Peterkin se las puso inmediatamente; le estaban tan grandes que, como dijo Jack, le podían servir de botas, pantalones y chaqueta. Yo me las probé también, pero aunque me estaban bien en lo tocante a la caña dada la longitud de mis piernas, me estaban muy anchas en el pie. Después se las di a Jack, que quería que fueran para mí, pero no lo consentí, porque a él le estaban como hechas a la medida. Por eso se quedó con ellas al fin, pero se las puso pocas veces, porque eran muy pesadas.

Comenzaba a oscurecer cuando regresamos a nuestro campamento, por lo cual aplazamos hasta el día siguiente nuestra visita a lo alto del monte, y empleamos la luz que quedaba en cortar palos y unas hojas muy anchas de un árbol cuyo nombre ignorábamos. Con estos elementos construimos una especie de choza para pasar la noche. No era de absoluta necesidad el refugio, porque el ambiente de nuestra isla era delicioso, pero como no estábamos acostumbrados a pasar la noche al raso, no nos agradaba la idea de dormir al descubierto. Además, nuestra choza o cobertizo nos libraría del rocío y de la lluvia, si caía durante la noche. El suelo lo cubrimos de hojas y hierbas secas, y pensamos en la cena.

Entonces caímos en la cuenta de que no teníamos medios de encender lumbre.

—¡Ésta sí que es buena! ¿Qué hacemos? —dijo Peterkin y tanto él como yo miramos a Jack, a quien siempre nos dirigíamos cuando había dificultades. Jack se mostraba bastante perplejo.

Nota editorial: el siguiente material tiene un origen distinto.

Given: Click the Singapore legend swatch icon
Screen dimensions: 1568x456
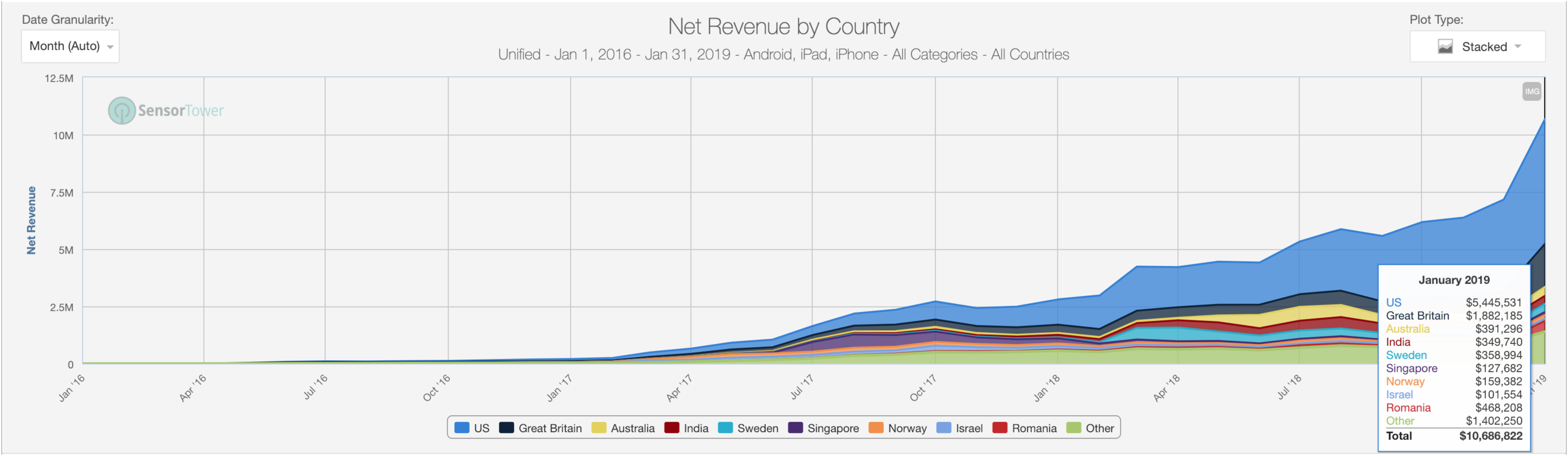Looking at the screenshot, I should [795, 428].
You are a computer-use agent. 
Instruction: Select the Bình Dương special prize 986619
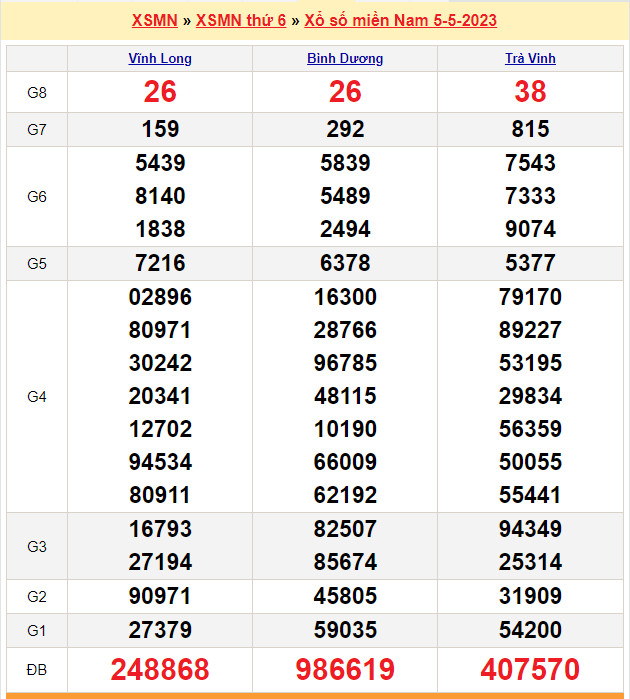click(x=345, y=669)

—Indudablemente en la playa hay pedernales de sobra —dijo—, pero no nos sirve de nada sin eslabón. Sin embargo, haremos una prueba —y así se dirigió a la playa y volvió en seguida con dos pedernales. Puso encima de uno de ellos la yesca y trató de encenderla, aunque no pudo arrancar más que chispas muy pequeñas, y como la yesca era mala y dura, no se prendió. Entonces probó a encender con el hierro, que no arrancó chispa ninguna al pedernal, y después ensayó el lomo del hacha, fracasando también. Durante estos ensayos Peterkin permanecía con las manos en los bolsillos, contemplando el semblante, cada vez más melancólico, de nuestro camarada ante los sucesivos fracasos.

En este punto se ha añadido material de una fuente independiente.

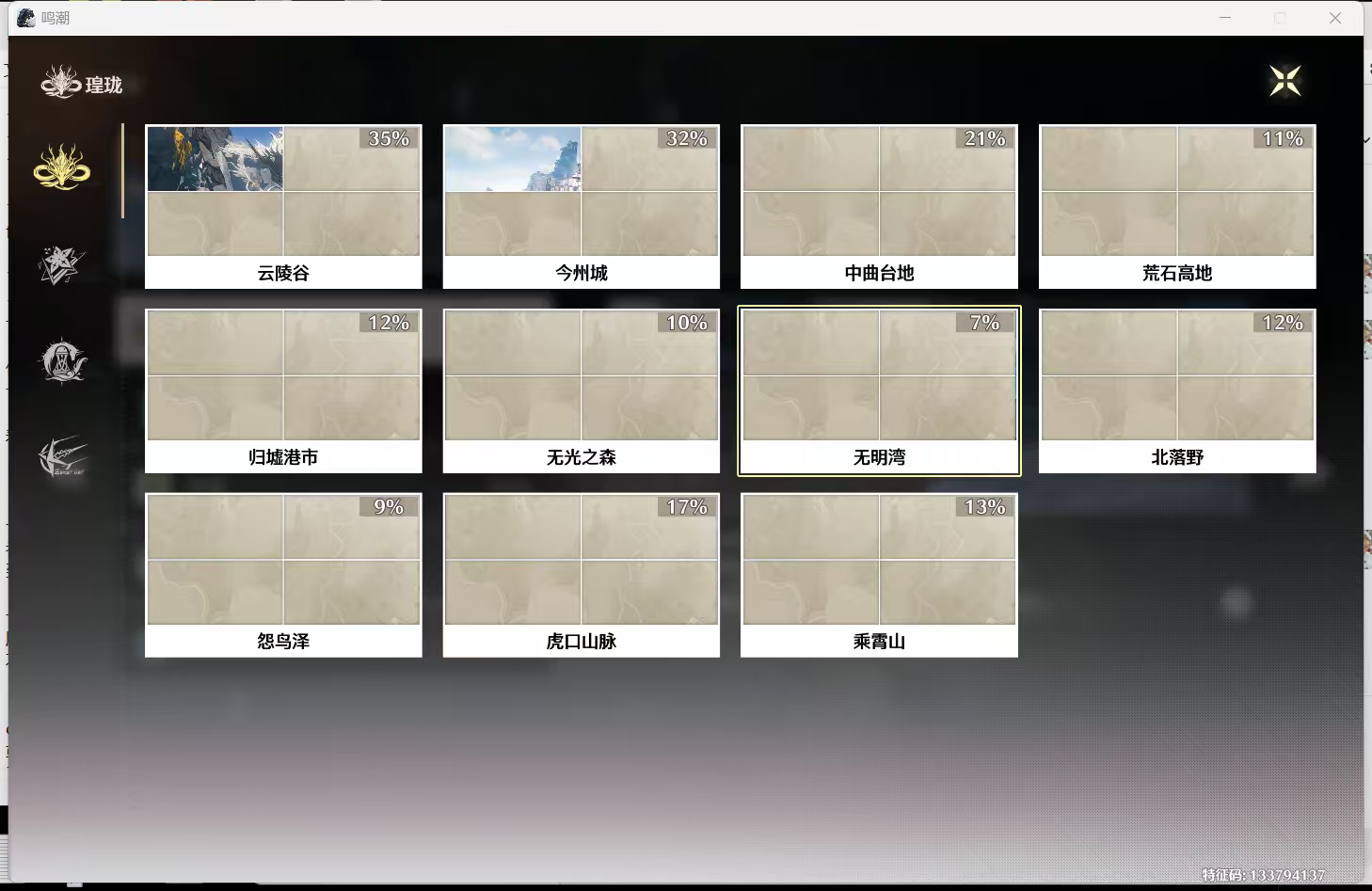Select the 怨鸟泽 area card

[283, 575]
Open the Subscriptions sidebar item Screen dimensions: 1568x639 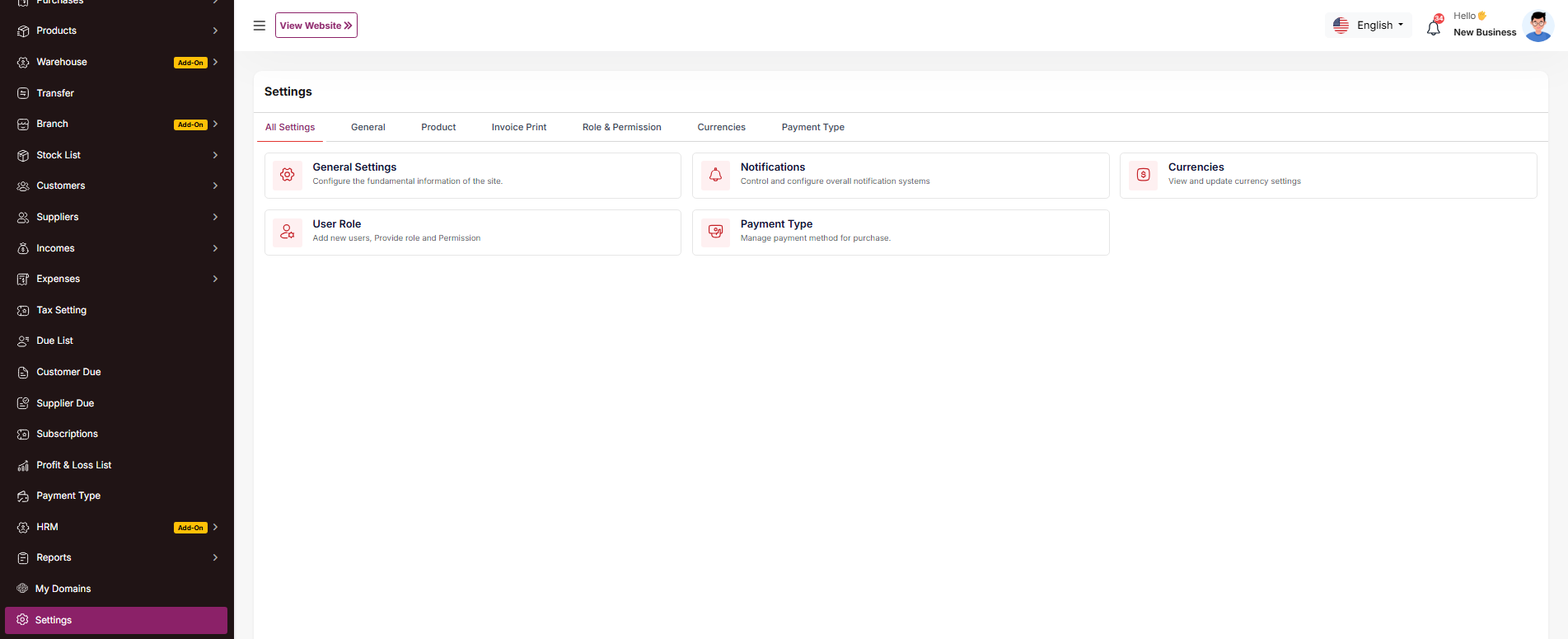67,434
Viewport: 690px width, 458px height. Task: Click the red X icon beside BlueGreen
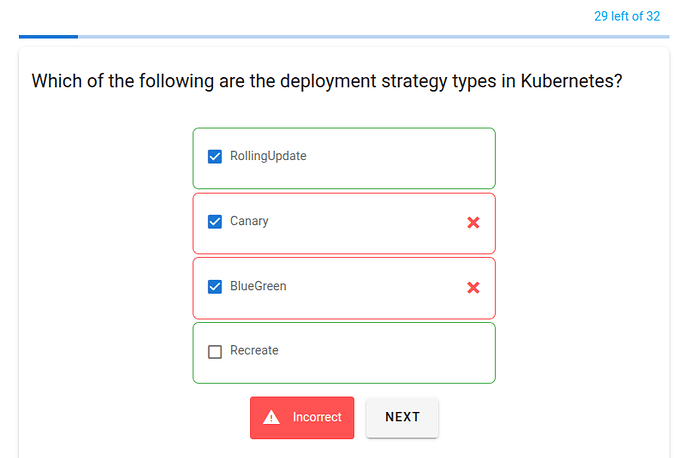pyautogui.click(x=473, y=288)
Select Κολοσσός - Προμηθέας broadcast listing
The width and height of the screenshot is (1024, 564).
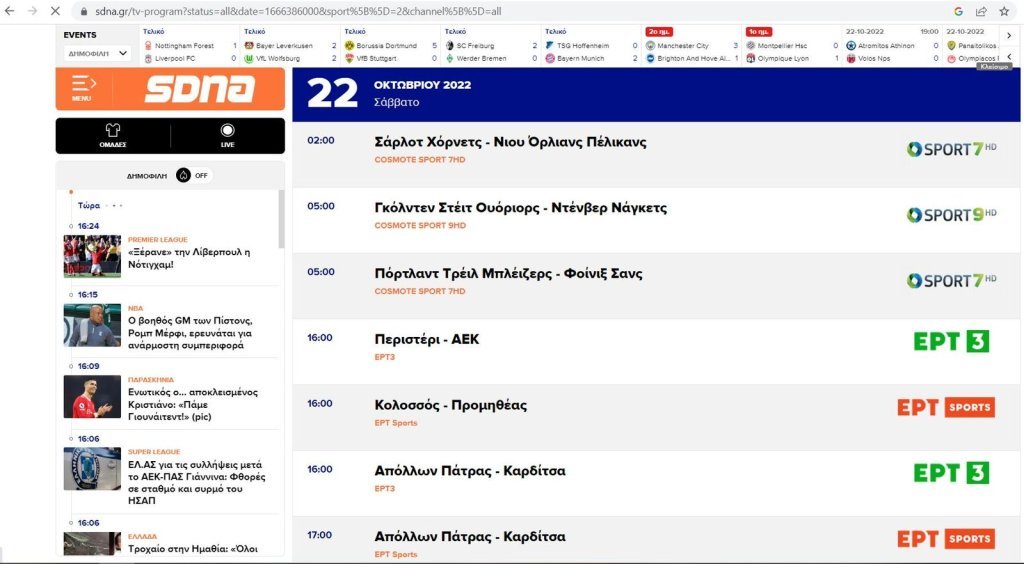(x=450, y=406)
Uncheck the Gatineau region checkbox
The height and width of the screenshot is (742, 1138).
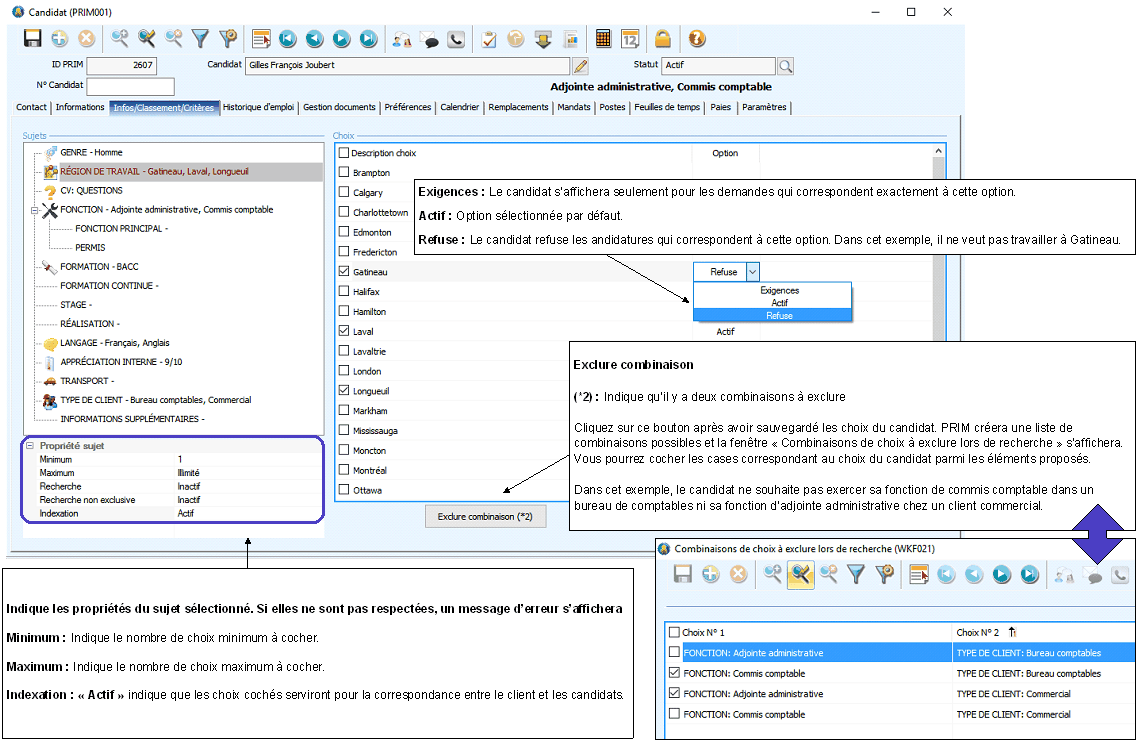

—A mí me tiene sin cuidado que la comida esté cocida o no..., quizá no necesita cocerse siquiera; lo que no me gusta es cenar a oscuras después de haber tenido un día tan espléndido. ¡Oh! ¡Ya tengo el remedio! —exclamó animándose—. ¡El cristal de aumento del catalejo!

—Pero olvidas que no hace sol —le dije.

Peterkin se quedó silencioso. En su brusco recuerdo del catalejo se había olvidado por completo de la ausencia del sol.

—¡Ahora sí que lo tengo! —exclamó Jack levantándose y cortando una rama de un arbusto, a la que quitó las hojas—. Recuerdo haberlo visto hacer una vez en nuestro país. Dame un trozo de cuerda.

Con la cuerda y la rama hizo un arco, luego cortó un trozo de más de ocho centímetros de largo de una rama seca, a cuyos extremos sacó punta. Alrededor de esta ramita pasó la cuerda del arco, y apoyó en el pecho uno de los extremos puntiagudos, poniéndose previamente un tarugo a modo de escudo, y la otra punta la puso sobre la yesca. Entonces hizo un vigoroso movimiento de vaivén con el arco, como hacen los herreros para abrir agujeros en el hierro. A los pocos segundos la yesca comenzó a humear; en menos de un cuarto de hora estábamos bebiendo nuestra limonada y comiendo cocos, alrededor de una hoguera suficiente para asar un cordero, mientras que el humo, las llamas y las chispas subían entre las anchas hojas de las palmeras y proyectaban un cálido resplandor sobre nuestra choza de hojarasca.

Aquella noche veló nuestro sueño el cielo estrellado, que nos miraba a través de las copas de los árboles, y nos arrulló el lejano ruido de la resaca en el arrecife de coral.